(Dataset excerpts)

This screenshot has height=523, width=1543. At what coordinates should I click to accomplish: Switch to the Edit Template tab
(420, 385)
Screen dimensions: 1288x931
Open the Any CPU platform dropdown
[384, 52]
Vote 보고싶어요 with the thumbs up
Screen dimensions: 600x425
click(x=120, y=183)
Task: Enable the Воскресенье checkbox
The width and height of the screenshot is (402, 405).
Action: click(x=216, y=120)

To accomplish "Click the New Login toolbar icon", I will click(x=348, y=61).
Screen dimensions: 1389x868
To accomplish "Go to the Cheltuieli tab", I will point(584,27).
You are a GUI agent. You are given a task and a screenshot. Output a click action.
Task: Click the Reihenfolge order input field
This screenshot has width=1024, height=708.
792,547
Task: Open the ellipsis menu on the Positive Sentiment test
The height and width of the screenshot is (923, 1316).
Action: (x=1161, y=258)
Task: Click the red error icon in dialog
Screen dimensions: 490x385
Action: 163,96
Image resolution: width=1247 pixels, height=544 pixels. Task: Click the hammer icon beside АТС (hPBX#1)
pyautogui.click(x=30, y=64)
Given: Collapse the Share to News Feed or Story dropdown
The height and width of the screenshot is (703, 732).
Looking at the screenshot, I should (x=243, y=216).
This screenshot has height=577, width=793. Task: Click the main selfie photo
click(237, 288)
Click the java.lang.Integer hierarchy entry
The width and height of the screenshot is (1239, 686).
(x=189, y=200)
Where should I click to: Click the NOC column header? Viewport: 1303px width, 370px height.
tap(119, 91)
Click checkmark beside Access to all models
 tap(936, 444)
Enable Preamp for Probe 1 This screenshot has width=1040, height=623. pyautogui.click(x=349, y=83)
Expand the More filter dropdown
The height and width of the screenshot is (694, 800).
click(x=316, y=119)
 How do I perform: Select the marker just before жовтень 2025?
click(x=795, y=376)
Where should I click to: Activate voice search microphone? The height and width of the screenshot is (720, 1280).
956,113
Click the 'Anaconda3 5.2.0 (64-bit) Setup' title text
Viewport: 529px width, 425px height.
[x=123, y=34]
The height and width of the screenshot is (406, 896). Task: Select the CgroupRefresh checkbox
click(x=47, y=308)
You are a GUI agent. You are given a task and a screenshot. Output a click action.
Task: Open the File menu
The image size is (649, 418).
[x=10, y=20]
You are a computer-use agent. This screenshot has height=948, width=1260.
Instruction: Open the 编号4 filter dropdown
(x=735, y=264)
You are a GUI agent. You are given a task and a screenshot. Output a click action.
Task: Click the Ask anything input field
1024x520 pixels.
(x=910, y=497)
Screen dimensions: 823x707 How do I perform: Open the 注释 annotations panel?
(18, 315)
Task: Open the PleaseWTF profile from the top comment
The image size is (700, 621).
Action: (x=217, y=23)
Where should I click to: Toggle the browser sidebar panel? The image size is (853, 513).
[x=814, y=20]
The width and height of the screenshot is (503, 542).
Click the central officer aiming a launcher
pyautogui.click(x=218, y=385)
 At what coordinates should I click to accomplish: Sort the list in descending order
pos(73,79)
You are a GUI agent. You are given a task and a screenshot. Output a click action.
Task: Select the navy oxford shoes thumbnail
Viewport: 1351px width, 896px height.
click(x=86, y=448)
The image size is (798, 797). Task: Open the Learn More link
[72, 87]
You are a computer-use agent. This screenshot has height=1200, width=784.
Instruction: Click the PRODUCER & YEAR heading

#### WHAT THE TASK REQUIRES
All records above must be returned exactly as they appear.

#### OUTPUT FOR THIS TASK
This screenshot has height=523, width=1543. At what coordinates should I click to accomplish: Switch to the Edit Template tab
(420, 385)
Screen dimensions: 1288x931
Open the Any CPU platform dropdown
[384, 52]
Vote 보고싶어요 with the thumbs up
Screen dimensions: 600x425
click(x=120, y=183)
Task: Enable the Воскресенье checkbox
The width and height of the screenshot is (402, 405).
Action: click(x=216, y=120)

To accomplish "Click the New Login toolbar icon", I will click(x=348, y=61).
Screen dimensions: 1389x868
To accomplish "Go to the Cheltuieli tab", I will point(584,27).
You are a GUI agent. You are given a task and a screenshot. Output a click action.
Task: Click the Reihenfolge order input field
This screenshot has width=1024, height=708.
792,547
Task: Open the ellipsis menu on the Positive Sentiment test
The height and width of the screenshot is (923, 1316).
Action: (x=1161, y=258)
Task: Click the red error icon in dialog
Screen dimensions: 490x385
Action: 163,96
Image resolution: width=1247 pixels, height=544 pixels. Task: Click the hammer icon beside АТС (hPBX#1)
pyautogui.click(x=30, y=64)
Given: Collapse the Share to News Feed or Story dropdown
The height and width of the screenshot is (703, 732).
Looking at the screenshot, I should (x=243, y=216).
This screenshot has height=577, width=793. Task: Click the main selfie photo
click(237, 288)
Click the java.lang.Integer hierarchy entry
The width and height of the screenshot is (1239, 686).
(x=189, y=200)
Where should I click to: Click the NOC column header? Viewport: 1303px width, 370px height.
tap(119, 91)
Click checkmark beside Access to all models
 tap(936, 444)
Enable Preamp for Probe 1 This screenshot has width=1040, height=623. pyautogui.click(x=349, y=83)
Expand the More filter dropdown
The height and width of the screenshot is (694, 800).
click(x=316, y=119)
 How do I perform: Select the marker just before жовтень 2025?
click(x=795, y=376)
Where should I click to: Activate voice search microphone? The height and width of the screenshot is (720, 1280).
956,113
Click the 'Anaconda3 5.2.0 (64-bit) Setup' title text
Viewport: 529px width, 425px height.
[x=123, y=34]
The height and width of the screenshot is (406, 896). Task: Select the CgroupRefresh checkbox
click(x=47, y=308)
You are a GUI agent. You are given a task and a screenshot. Output a click action.
Task: Open the File menu
The image size is (649, 418).
[x=10, y=20]
You are a computer-use agent. This screenshot has height=948, width=1260.
Instruction: Open the 编号4 filter dropdown
(x=735, y=264)
You are a GUI agent. You are given a task and a screenshot. Output a click action.
Task: Click the Ask anything input field
1024x520 pixels.
(x=910, y=497)
Screen dimensions: 823x707 How do I perform: Open the 注释 annotations panel?
(18, 315)
Task: Open the PleaseWTF profile from the top comment
The image size is (700, 621).
Action: (x=217, y=23)
Where should I click to: Toggle the browser sidebar panel? The image size is (853, 513).
[x=814, y=20]
The width and height of the screenshot is (503, 542).
Click the central officer aiming a launcher
pyautogui.click(x=218, y=385)
 At what coordinates should I click to accomplish: Sort the list in descending order
pos(73,79)
You are a GUI agent. You are given a task and a screenshot. Output a click action.
Task: Select the navy oxford shoes thumbnail
Viewport: 1351px width, 896px height.
click(x=86, y=448)
The image size is (798, 797). Task: Open the Learn More link
[72, 87]
You are a computer-use agent. This screenshot has height=1200, width=784.
Instruction: Click the PRODUCER & YEAR heading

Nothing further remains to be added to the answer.